Катранджи в сопровождении всего лишь одного человека сошёл на пирс Морвокзала, фуникулёром, как простой смертный, поднялся на набережную и неспешно направился к заведению, где его ожидал Чекменёв. Бинокль Игорь Викторович не стал прятать, положил на край столика по левую руку.
Турок вежливо приподнял белую широкополую шляпу, радушно улыбнулся из-под пышных усов.
— С приездом, — тоже улыбнулся генерал, вставая. Обменялись рукопожатием.
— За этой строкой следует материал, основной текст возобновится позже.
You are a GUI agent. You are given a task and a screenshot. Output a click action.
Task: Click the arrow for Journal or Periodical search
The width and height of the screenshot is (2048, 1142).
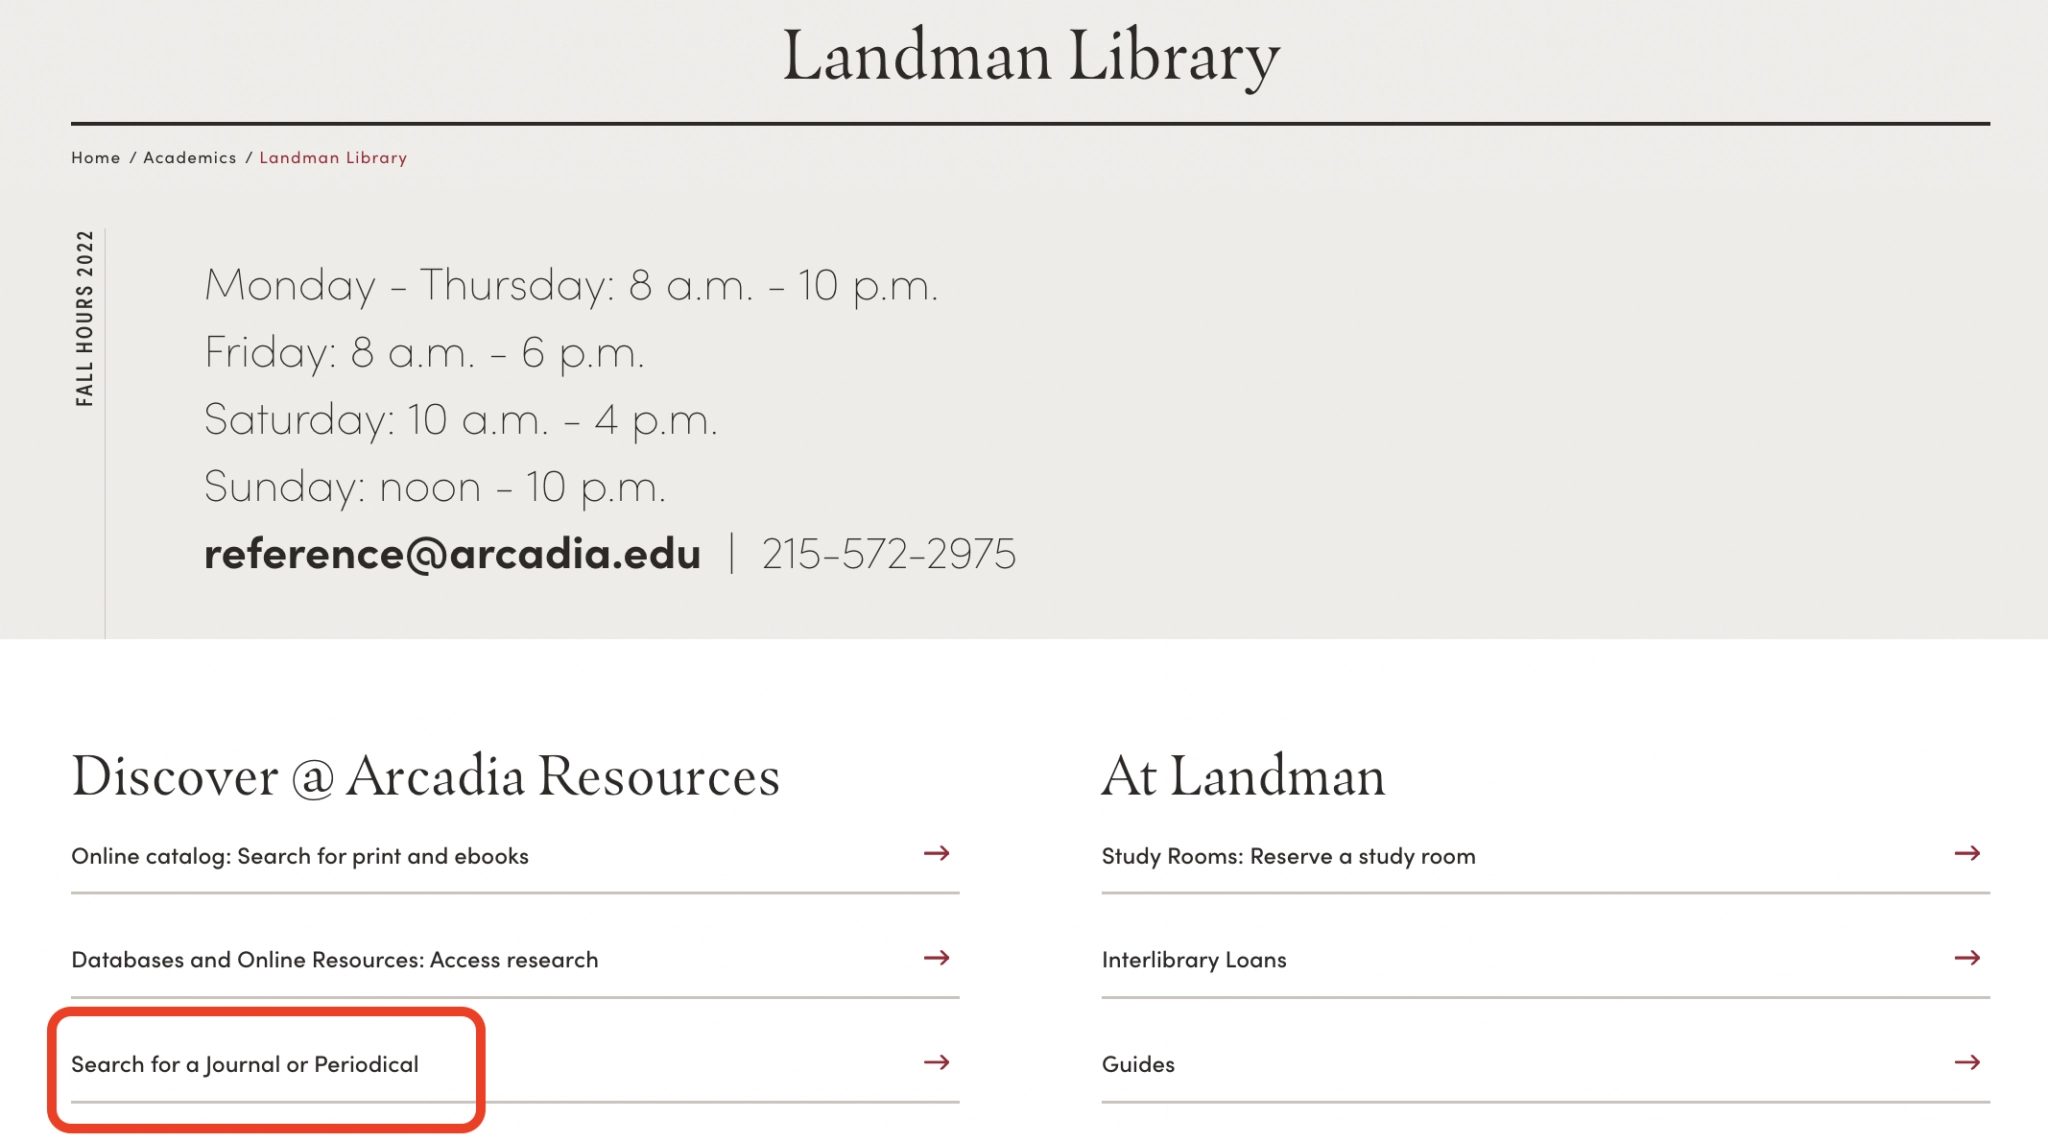pyautogui.click(x=936, y=1062)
— Рад вас видеть воочию, — на чистом русском ответил гость. — Это — мой секретарь, — указал он на хорошо сложённого, но отнюдь не выглядящего бодигардом мужчину лет тридцати пяти, одетого в такой же, как на хозяине, светло-оливковый костюм и похожую шляпу. В руках он держал небольшой изящный портфель. — Он посидит пока вон там, за крайним столиком, не возражаете?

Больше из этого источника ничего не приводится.